# is vinometer accurate with fruit wine?



## doughowe (Apr 17, 2012)

Hi All,
I recently got a vinometer to estimate percent alcohol in finished wines. Yesterday I was bottling 3 wines: pinot gris, a blackberry, and a blueberry. According to my starting specific gravity readings, the pinot gris (no sugar added) should have been around 12%, the blackberry around 12% (lots of sugar added), and the blueberry around 15% (lots of sugar added). The vinometer readings on the pinot gris was spot on at 12%, while both the blackberry and blueberry came in very low on the vinometer, around 8-9% Is there something about adding table sugar that artificially inflates the specific gravity reading so you don't get the correct finishing alcohol even if the fermentation is complete?

Any thoughts or observations appreciated!

-Doug


----------



## WVMountaineerJack (Apr 17, 2012)

Vinometers only are supposed to work on dry wines, were your fruit wines dry? CC


----------



## Runningwolf (Apr 17, 2012)

I think they are basically very inacurate for most wines. Even the dealers I know that sell them will discourage their customers from buying them. But there are people that insist on getting them so they carry them for those customers.


----------



## doughowe (Apr 17, 2012)

CrackedCork said:


> Vinometers only are supposed to work on dry wines, were your fruit wines dry? CC



ahh..thanks Cracked! My pinot gris has 0.5% residual sugar, so it's basically dry and had a pretty accurate read in the vinometer I think. The blueberry is about 4% sugar and the blackberry is around 1% residual sugar. So maybe the lack of dryness in the fruit wines is the major culprit. Thanks for the tip CrackedCorn!
-Doug


----------



## winemaker_3352 (Apr 17, 2012)

Runningwolf said:


> I think they are basically very inacurate for most wines. Even the dealers I know that sell them will discourage their customers from buying them. But there are people that insist on getting them so they carry them for those customers.




I agree - i would not rely on these to give accurate readings.


----------



## robie (Apr 17, 2012)

They are notoriously inaccurate with ANY wine.


----------



## Luc (Apr 18, 2012)

The work of the Vinometers is based on the capillar working of fluids.
However a fluid with sugar dissolved in it has a very different cappilar working as a fluid without.

Requirements >>
A - In the vinometer thread, how much residual sugar does the poster say the blueberry wine has?
B - Carry on the vinometer thread from its last sentence.
The listing comes from a separate, unrelated source.

Provided material >>
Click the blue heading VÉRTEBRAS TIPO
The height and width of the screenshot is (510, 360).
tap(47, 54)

Answers provided >>
A - About 4% residual sugar.

B -
So that makes a vinometer totally unreliable as you never know how much sugar is in your finished wine.

I am starting (shortly) a series of 9 articles on my web-log about all ways to measure alcohol in wine,
and the accuracy of these. So stay tuned.

Luc


----------



## jswordy (Apr 19, 2012)

robie said:


> They are notoriously inaccurate with ANY wine.


 
The sugar and also any solids in the wine will throw it off, as well as the temperature of the fluid tested, since viscosity improves as temps go down. I got one as part of a used equipment sale, and I used it once. It was way wrong. I'd rather figure abv by potential alcohol readings. Even that has its detractors, but I think it's far more accurate than the vinometer. The gold standard is supposed to be a refractometer, and they are very accurate once you learn how to use one, but though I lust after it I can't justify the price for what I'm doing. Someday maybe I'll find one used. 

Vinometers are cheap to buy - and you get what you pay for!


----------



## applelover12 (Feb 10, 2016)

a vinometer cannot work if there is CO2 in the wine. It will not be accurate. 
Also, if there are sugar in the wine it will not work. 

At last the wine has to be clear otherwise fining agent, yeast etc. can and will affect the reading.


----------



## JohnT (Feb 10, 2016)

Do yourself a favor. Toss that thing in the trash and purchase a hydrometer.


----------



## dralarms (Feb 10, 2016)

JohnT said:


> Do yourself a favor. Toss that thing in the trash and purchase a hydrometer.




Need a 1000 like button.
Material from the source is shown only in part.